On stage at the Romen Theatre however where the vast majority of the actors and singers are ethnically Roma, performances portray little of such harsh realities.
A show called "We, the Roma" recounts the Roma people's mythical odyssey from ancient Egypt to the Russian provinces, via flamenco-infused detours into Spain.
"Our audience aren't looking for subtle dramatic acting, they come to see something exotic," singer Valeria Yanysheva tells AFP in the wings.
"Take any song, and nobody will sing it like a Rom would, nobody! Forgive my lack of modesty," says actor Nikolai Lekarev.
'Vision of integrating'
The theatre continues a pre-revolutionary tradition, Lekarev says.
Writers, merchants, aristocrats, and even notorious holy man Grigory Rasputin, once caroused at a hugely popular Moscow restaurant called Yar that had a world-famous Roma choir.
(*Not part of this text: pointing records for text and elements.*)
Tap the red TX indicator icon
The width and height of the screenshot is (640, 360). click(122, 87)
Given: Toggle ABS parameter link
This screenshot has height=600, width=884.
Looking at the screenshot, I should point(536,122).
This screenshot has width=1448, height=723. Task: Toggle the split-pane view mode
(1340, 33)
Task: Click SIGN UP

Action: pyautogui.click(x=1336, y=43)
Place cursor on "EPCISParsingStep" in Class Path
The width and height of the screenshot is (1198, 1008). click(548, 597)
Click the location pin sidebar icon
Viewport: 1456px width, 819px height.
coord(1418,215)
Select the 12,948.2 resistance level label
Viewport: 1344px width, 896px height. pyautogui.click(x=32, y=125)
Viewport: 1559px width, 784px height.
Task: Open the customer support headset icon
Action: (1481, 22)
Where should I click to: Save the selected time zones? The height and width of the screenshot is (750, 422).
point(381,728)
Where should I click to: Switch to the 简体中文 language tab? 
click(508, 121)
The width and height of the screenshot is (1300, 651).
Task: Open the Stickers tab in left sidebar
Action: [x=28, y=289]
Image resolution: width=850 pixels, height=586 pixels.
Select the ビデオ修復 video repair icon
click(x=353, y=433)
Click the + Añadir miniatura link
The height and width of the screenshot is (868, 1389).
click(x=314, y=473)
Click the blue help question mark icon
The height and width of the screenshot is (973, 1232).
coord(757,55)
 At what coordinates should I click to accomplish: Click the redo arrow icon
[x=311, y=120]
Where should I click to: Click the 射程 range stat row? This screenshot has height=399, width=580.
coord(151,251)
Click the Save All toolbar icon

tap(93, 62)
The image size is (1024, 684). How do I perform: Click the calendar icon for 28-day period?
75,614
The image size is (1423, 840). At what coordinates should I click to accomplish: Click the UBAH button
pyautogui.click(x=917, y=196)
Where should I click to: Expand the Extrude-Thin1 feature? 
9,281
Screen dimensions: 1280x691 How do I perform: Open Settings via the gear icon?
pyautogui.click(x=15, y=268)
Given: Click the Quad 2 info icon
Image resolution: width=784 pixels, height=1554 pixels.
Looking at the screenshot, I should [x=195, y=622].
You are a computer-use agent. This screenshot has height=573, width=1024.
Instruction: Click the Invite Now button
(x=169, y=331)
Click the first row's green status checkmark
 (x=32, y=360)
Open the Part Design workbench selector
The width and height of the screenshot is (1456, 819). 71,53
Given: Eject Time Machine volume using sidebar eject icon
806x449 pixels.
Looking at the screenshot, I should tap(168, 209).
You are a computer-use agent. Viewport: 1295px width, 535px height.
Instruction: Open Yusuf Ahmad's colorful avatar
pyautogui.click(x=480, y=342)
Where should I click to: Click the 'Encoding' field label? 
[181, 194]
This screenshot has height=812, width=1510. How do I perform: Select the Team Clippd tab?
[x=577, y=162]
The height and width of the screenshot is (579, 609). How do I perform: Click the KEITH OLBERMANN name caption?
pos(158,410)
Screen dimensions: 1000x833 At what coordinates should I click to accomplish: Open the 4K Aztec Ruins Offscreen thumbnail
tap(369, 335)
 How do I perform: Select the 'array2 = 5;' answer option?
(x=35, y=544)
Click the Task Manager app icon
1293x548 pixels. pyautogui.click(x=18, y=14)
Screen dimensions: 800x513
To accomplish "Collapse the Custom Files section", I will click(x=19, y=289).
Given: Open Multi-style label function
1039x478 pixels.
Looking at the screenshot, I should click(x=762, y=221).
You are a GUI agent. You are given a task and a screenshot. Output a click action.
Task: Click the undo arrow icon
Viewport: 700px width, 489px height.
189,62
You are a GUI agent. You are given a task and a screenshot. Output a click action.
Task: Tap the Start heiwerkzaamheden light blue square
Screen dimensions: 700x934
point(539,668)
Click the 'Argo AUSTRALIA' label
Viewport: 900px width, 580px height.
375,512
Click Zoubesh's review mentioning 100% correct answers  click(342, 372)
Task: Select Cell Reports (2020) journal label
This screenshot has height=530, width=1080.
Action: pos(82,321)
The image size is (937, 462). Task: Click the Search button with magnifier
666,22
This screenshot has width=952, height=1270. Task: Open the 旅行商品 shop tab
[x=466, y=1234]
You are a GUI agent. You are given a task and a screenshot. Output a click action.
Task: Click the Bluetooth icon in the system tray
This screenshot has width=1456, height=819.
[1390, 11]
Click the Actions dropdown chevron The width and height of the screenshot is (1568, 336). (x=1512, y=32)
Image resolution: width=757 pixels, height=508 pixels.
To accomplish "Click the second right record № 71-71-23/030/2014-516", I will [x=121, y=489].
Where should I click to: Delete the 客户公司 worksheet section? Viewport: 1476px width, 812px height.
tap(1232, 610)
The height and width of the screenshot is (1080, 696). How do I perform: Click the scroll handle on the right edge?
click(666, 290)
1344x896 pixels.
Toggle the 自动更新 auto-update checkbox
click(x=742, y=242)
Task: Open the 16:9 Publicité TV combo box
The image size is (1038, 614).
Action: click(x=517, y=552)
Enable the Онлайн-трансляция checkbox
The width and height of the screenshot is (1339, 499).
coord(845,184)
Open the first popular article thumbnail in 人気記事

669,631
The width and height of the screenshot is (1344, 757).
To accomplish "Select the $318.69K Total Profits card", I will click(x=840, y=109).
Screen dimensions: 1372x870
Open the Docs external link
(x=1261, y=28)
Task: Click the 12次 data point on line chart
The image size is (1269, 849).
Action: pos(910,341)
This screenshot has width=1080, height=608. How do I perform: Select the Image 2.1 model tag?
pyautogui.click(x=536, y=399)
When it opened in 1931, the Romen Theatre had an ideological role as Soviet authorities sought to document and celebrate the different cultural traditions of the USSR.
In this way, Moscow wanted to nip any nationalist movements in the bud.
"The USSR was unique in its vision of integrating its Romani populations... and demanding that Roma incorporate themselves as equal citizens within the broader Soviet 'friendship of the peoples'," says US historian Brigid O'Keeffe.
The Soviets encouraged nomadic Roma to switch to a settled lifestyle and a "Roma elite" formed around the Romen Theatre, says Kirill Kozhanov, a linguist from the Russian Academy of Sciences.
In 1969, the Romen troupe moved to its current building in a hotel for party officials.
Roma soul
Celebrated by Russian literary giants like Leo Tolstoy, the notion of a romantic, wild "Roma soul" was popular in the Soviet Union as well.
Politically inoffensive Roma artists featured in popular films and television shows.
With the breakup of the Soviet Union, however, any idea of brotherhood between peoples faded away, while underlying tensions came to the forefront.
"In the Soviet Union, the Roma were romanticised and portrayed as people who spent their time singing and dancing, but in the 1990s, the media began to describe them as criminals," Kozhanov says.
Frequently accused of drug dealing, Roma suffered in the social and economic chaos following the Soviet breakup.
The brawl in Chemodanovka became a front-page story, with many Roma houses torched and hundreds forced to leave their homes.
Three years ago, a conflict over the gas supply to a Roma village in the central Tula region prompted authorities to send in 500 riot police.
Stigmatised
"The authorities never say they don't want Roma. But in fact they don't act to combat stereotypes or work toward Roma integration," Kozhanov says.
Despite the Soviet efforts, many Roma communities are isolated and have high levels of illiteracy, child marriage and poverty.
The official population of 200,000 is dwarfed by the some 2.5 million living in Romania and Bulgaria, according to Council of Europe figures.
The only Russian NGO that provided legal help to Roma was forced to close in 2014 after authorities demanded that it register as a "foreign agent" under a controversial law because it received funding from abroad.
In this context, the Romen Theatre is increasingly isolated.
Modern methods
A similar institution in Chisinau, the capital of ex-Soviet Moldova with a large Roma population, has long since closed.
"For the authorities, the theatre is a political symbol and demonstrates a measure of (official) respect," says Kozhanov, while criticising its "rather dated method of cultural promotion."
The venue mainly attracts an older crowd, and its shows are far from packed.
Social media is now a much more effective way of reaching the public, Kozhanov suggests.
Meanwhile on TV, Roma artists frequently do well on the Russian version of the singing competition "The Voice".